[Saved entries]
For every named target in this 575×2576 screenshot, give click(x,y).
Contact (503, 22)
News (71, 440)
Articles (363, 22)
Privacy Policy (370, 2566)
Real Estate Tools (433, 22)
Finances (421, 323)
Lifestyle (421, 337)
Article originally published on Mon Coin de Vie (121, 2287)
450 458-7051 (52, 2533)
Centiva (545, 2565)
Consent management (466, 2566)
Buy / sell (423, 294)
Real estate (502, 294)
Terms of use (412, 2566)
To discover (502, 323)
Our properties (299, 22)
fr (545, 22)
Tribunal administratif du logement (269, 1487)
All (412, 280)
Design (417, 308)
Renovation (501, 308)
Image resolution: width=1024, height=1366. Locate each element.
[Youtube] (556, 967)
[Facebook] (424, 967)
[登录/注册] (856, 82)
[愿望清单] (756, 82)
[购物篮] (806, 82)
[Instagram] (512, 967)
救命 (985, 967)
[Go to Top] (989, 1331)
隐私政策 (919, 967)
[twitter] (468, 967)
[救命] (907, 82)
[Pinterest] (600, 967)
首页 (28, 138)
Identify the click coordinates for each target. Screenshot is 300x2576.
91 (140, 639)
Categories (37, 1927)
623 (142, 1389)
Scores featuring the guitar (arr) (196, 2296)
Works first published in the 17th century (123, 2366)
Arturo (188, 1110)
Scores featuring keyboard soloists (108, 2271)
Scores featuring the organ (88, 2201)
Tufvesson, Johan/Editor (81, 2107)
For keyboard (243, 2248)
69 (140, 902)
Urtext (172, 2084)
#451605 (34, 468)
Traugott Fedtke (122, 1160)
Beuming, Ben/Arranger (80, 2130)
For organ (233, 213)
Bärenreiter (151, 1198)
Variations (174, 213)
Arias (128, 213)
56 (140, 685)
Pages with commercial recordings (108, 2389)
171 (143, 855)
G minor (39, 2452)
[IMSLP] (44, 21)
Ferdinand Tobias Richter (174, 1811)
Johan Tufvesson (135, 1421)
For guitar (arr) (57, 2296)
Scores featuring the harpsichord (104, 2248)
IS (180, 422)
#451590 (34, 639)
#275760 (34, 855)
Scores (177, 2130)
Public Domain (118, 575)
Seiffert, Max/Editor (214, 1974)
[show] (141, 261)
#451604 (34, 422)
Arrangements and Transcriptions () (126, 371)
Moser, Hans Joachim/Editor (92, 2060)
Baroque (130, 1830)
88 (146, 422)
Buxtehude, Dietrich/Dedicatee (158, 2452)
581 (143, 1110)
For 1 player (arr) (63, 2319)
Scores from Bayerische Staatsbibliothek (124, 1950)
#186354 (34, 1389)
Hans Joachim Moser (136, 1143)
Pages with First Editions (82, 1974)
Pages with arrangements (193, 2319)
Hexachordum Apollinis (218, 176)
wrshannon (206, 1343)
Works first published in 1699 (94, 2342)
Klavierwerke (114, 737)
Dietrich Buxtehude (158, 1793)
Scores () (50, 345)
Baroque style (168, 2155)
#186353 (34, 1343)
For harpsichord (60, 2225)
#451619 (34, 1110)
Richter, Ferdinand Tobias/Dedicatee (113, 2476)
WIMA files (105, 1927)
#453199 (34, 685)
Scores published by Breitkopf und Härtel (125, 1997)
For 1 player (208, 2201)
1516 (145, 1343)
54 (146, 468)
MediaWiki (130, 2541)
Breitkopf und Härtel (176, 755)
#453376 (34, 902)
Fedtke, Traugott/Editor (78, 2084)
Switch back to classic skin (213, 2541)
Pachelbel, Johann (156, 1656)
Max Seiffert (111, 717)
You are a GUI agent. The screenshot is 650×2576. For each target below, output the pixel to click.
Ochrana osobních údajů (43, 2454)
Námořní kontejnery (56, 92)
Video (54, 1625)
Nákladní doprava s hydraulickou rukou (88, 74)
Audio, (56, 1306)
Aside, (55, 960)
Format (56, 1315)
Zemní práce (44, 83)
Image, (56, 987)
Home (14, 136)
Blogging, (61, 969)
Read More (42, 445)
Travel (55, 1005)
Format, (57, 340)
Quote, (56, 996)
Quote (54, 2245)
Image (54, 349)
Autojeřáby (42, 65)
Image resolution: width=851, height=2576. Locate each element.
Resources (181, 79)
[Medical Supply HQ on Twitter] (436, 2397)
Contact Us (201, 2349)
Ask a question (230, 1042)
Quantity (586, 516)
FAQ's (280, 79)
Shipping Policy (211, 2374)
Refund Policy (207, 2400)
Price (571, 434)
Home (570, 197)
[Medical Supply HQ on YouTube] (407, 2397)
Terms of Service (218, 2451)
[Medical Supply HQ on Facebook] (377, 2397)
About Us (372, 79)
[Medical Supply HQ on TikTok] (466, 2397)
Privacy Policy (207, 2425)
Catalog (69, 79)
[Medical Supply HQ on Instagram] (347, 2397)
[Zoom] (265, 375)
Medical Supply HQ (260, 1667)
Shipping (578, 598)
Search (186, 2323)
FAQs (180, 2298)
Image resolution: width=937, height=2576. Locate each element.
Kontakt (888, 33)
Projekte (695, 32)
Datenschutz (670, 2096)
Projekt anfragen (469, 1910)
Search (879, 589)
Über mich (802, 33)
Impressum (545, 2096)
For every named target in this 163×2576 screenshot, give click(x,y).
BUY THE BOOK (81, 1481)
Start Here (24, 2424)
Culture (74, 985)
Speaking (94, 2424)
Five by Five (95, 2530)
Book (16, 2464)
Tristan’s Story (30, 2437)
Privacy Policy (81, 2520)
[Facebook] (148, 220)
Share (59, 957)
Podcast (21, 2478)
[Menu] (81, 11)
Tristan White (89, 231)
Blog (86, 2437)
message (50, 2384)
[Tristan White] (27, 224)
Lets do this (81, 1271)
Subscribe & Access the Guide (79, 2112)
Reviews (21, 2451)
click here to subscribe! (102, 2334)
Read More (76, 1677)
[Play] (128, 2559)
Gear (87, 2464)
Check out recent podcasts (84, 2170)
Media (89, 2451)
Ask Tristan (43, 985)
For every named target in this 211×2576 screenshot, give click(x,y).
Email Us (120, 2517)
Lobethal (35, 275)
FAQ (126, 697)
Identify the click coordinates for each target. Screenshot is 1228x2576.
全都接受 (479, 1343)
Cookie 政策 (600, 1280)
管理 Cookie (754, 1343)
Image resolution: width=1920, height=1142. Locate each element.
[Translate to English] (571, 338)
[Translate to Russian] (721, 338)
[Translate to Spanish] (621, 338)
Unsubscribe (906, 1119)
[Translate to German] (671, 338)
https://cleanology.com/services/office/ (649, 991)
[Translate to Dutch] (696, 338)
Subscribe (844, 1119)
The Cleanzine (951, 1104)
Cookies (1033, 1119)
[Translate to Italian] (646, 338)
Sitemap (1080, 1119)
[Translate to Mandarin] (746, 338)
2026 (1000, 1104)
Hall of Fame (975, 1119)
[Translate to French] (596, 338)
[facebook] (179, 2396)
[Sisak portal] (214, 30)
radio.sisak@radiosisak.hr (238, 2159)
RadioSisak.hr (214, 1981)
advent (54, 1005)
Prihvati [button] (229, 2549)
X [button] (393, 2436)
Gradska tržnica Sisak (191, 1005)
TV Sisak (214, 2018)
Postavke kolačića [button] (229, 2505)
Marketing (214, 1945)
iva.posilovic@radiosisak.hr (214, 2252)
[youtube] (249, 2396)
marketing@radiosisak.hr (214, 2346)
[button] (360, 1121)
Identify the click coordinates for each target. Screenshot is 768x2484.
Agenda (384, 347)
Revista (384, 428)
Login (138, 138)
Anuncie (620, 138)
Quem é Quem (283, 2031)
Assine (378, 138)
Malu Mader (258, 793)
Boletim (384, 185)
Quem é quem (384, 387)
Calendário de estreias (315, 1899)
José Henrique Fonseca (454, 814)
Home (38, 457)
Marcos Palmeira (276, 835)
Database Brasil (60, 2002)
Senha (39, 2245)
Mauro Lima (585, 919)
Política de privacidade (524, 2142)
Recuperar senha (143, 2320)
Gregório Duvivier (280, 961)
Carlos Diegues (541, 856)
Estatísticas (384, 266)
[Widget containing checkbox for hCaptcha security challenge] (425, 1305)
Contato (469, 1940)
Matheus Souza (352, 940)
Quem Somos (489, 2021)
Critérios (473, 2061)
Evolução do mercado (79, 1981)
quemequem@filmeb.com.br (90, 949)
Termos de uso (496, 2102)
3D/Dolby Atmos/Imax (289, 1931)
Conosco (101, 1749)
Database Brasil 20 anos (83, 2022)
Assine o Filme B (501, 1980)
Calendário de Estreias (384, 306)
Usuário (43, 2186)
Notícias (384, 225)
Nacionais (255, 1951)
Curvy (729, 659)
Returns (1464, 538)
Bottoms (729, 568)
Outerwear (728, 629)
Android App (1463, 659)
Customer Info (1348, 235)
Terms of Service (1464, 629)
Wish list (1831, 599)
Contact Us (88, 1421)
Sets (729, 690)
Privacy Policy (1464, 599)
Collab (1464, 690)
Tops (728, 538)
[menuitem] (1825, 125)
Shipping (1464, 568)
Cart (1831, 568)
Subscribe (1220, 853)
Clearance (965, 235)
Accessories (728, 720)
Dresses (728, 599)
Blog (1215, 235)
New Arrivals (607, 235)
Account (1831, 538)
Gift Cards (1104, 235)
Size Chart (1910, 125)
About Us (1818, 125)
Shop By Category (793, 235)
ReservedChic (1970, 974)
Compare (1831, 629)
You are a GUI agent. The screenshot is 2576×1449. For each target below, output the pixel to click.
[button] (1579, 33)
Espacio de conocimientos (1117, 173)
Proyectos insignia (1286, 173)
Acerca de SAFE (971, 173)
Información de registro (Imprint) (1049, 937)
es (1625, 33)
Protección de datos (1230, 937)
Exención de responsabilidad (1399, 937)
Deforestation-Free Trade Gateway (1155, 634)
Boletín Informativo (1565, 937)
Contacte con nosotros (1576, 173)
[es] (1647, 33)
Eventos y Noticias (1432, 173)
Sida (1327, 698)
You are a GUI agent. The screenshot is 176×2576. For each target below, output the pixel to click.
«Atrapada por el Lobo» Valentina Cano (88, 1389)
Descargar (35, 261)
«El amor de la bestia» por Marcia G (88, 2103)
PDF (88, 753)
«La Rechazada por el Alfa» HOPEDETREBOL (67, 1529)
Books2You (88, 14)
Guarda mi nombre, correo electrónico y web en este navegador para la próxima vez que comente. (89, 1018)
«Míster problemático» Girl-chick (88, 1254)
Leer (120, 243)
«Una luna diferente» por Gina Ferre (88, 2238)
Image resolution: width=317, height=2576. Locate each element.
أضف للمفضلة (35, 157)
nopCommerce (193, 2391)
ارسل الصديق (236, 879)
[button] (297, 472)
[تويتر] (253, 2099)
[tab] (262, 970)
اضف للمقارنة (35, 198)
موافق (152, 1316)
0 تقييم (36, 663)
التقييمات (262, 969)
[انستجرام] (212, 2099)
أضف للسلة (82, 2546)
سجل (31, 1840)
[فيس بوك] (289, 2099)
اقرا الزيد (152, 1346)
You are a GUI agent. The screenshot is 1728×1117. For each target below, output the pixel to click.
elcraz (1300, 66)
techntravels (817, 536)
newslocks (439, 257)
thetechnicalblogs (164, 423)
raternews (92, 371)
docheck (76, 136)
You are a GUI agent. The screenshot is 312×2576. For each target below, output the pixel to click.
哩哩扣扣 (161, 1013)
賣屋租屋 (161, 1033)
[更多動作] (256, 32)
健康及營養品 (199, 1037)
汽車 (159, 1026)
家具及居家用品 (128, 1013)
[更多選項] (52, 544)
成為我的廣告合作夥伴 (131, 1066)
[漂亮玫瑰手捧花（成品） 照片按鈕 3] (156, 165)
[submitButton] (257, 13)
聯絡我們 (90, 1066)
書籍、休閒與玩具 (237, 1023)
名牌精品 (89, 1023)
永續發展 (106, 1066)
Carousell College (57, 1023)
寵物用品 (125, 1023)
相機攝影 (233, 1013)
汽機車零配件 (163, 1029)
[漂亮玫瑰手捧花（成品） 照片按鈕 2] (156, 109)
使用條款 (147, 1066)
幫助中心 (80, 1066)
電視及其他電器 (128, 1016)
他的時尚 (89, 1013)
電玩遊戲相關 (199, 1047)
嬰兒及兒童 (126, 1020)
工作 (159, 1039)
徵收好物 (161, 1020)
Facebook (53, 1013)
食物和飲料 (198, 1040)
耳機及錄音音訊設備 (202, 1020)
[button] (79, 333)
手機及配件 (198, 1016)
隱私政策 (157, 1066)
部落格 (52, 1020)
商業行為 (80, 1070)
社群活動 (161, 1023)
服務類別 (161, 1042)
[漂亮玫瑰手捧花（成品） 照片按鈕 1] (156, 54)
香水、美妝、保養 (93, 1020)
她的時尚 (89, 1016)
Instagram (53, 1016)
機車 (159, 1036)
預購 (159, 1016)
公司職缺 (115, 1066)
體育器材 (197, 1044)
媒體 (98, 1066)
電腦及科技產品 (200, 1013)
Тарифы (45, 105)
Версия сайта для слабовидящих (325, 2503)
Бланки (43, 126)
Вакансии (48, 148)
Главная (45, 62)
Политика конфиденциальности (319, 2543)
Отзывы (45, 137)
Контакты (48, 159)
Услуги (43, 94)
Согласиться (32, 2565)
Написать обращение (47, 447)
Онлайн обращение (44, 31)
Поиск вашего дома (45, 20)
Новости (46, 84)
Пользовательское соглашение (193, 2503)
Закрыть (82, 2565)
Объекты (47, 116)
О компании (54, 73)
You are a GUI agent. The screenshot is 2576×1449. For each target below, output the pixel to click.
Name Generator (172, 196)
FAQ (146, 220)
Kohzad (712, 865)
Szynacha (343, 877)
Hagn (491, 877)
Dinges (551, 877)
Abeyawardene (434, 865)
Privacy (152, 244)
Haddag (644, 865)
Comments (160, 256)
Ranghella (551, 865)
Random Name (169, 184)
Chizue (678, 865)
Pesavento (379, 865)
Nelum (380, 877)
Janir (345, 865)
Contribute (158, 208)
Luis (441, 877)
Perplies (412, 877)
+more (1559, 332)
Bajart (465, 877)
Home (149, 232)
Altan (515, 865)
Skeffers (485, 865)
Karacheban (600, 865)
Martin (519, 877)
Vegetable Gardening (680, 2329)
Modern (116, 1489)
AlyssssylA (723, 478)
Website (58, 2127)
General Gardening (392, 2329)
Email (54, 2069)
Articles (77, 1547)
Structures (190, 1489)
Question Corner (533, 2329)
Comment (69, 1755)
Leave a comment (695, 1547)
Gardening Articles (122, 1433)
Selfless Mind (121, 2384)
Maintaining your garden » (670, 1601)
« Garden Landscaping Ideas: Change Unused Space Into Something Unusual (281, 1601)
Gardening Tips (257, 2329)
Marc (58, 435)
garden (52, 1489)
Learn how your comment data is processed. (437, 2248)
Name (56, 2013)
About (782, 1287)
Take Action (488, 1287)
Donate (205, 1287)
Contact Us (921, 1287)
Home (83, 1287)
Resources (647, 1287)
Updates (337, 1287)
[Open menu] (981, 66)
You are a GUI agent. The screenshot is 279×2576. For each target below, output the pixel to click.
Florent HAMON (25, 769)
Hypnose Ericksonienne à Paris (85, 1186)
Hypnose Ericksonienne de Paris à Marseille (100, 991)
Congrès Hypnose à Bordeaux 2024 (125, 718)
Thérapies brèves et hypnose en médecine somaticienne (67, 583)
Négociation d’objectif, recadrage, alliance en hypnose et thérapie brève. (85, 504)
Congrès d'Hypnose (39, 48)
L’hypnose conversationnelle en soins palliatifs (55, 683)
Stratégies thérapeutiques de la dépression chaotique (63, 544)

# Task prompt
The output must consist solely of the lines from the first line of the records through the line containing "For 1 player (arr) (63, 2319)", reproduced exactly.

# Result below
For every named target in this 575×2576 screenshot, give click(x,y).
Contact (503, 22)
News (71, 440)
Articles (363, 22)
Privacy Policy (370, 2566)
Real Estate Tools (433, 22)
Finances (421, 323)
Lifestyle (421, 337)
Article originally published on Mon Coin de Vie (121, 2287)
450 458-7051 (52, 2533)
Centiva (545, 2565)
Consent management (466, 2566)
Buy / sell (423, 294)
Real estate (502, 294)
Terms of use (412, 2566)
To discover (502, 323)
Our properties (299, 22)
fr (545, 22)
Tribunal administratif du logement (269, 1487)
All (412, 280)
Design (417, 308)
Renovation (501, 308)
Image resolution: width=1024, height=1366. Locate each element.
[Youtube] (556, 967)
[Facebook] (424, 967)
[登录/注册] (856, 82)
[愿望清单] (756, 82)
[购物篮] (806, 82)
[Instagram] (512, 967)
救命 (985, 967)
[Go to Top] (989, 1331)
隐私政策 (919, 967)
[twitter] (468, 967)
[救命] (907, 82)
[Pinterest] (600, 967)
首页 (28, 138)
Identify the click coordinates for each target. Screenshot is 300x2576.
91 (140, 639)
Categories (37, 1927)
623 (142, 1389)
Scores featuring the guitar (arr) (196, 2296)
Works first published in the 17th century (123, 2366)
Arturo (188, 1110)
Scores featuring keyboard soloists (108, 2271)
Scores featuring the organ (88, 2201)
Tufvesson, Johan/Editor (81, 2107)
For keyboard (243, 2248)
69 (140, 902)
Urtext (172, 2084)
#451605 (34, 468)
Traugott Fedtke (122, 1160)
Beuming, Ben/Arranger (80, 2130)
For organ (233, 213)
Bärenreiter (151, 1198)
Variations (174, 213)
Arias (128, 213)
56 (140, 685)
Pages with commercial recordings (108, 2389)
171 (143, 855)
G minor (39, 2452)
[IMSLP] (44, 21)
Ferdinand Tobias Richter (174, 1811)
Johan Tufvesson (135, 1421)
For guitar (arr) (57, 2296)
Scores featuring the harpsichord (104, 2248)
IS (180, 422)
#451590 (34, 639)
#275760 (34, 855)
Scores (177, 2130)
Public Domain (118, 575)
Seiffert, Max/Editor (214, 1974)
[show] (141, 261)
#451604 (34, 422)
Arrangements and Transcriptions () (126, 371)
Moser, Hans Joachim/Editor (92, 2060)
Baroque (130, 1830)
88 (146, 422)
Buxtehude, Dietrich/Dedicatee (158, 2452)
581 (143, 1110)
For 1 player (arr) (63, 2319)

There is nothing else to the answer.